I stand in line to see the tomb of Christ. It's gonna take a long time and I'm not necessarily religious enough (or at all) to justify it. I do like history and I do like to see things you'll never see anywhere else in the world though. I decide the line isn't worth it and tour the rest of the building. Fifteen minutes later, the line has quadrupled and I realised the line I was in previously was short. I think it was a bad decision to leave the line. I also think about those Muji slippers I didn't get. I'm two for two for bad decisions so far.

Later, we eat shawarma, humus, pickled chilli, pickled cucmbers, cucumbers and olives in a restaurant near the Damascus Gate. It's painted an azure blue inside and there are mirrors around the walls. I'm a pickled cucumber convert; crunchy yet juicy, super salty, delicious.

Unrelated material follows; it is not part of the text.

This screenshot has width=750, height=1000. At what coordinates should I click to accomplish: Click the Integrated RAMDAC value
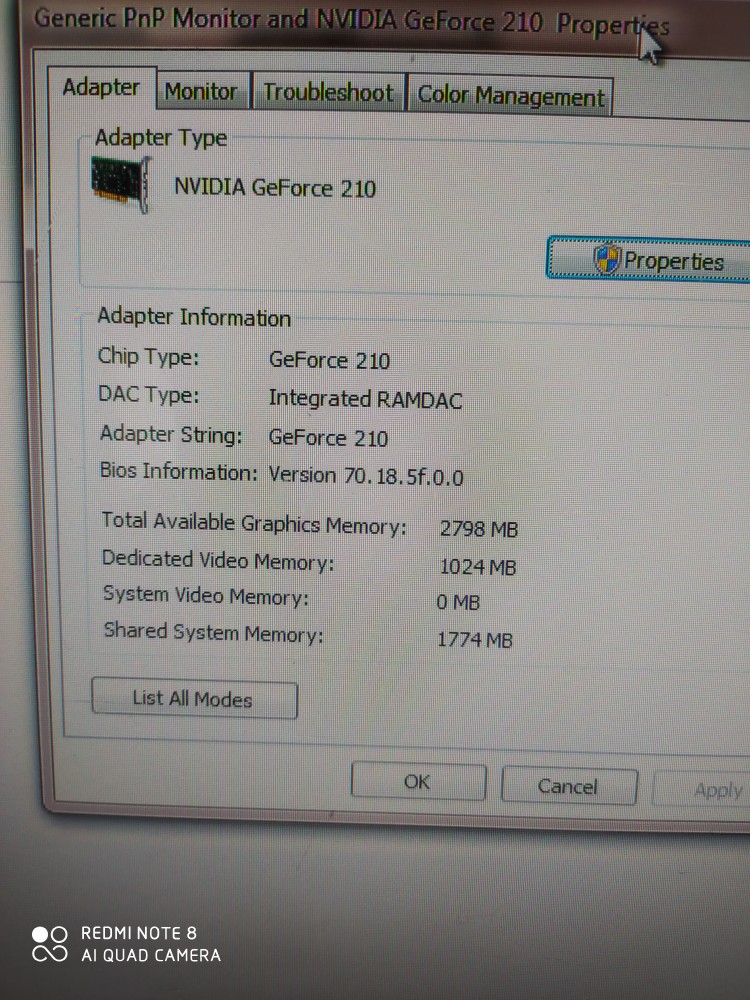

On the way to the Mount of Olives, a man on a horse clops by us. The driver nearly crashes into a car and calls the place "Clowntown". We end the day in Mount Scopus looking at the cleared grounds for the Mount Scopus Slopes, a new national park planned by Israel, in between two Palestinian settlements.

Standing on the mount, overlooking the hundreds of graves waiting for Judgement Day, I am overcome by the religious significance of Jerusalem for millions of people all over the world. It's the crossroads and birthplace of every major religion in the Western world. People are so convinced of it that they choose to be buried on the Mount of Olives, faithfully believing, even in death, that heaven will come, and fearing that it won't.

I'm not necessarily religious, but nor am I intolerant to those that choose to believe. Here, in Jerusalem, you see faith personified as well as all the good and bad consequences of that faith, and you can't help but feel yourself moved.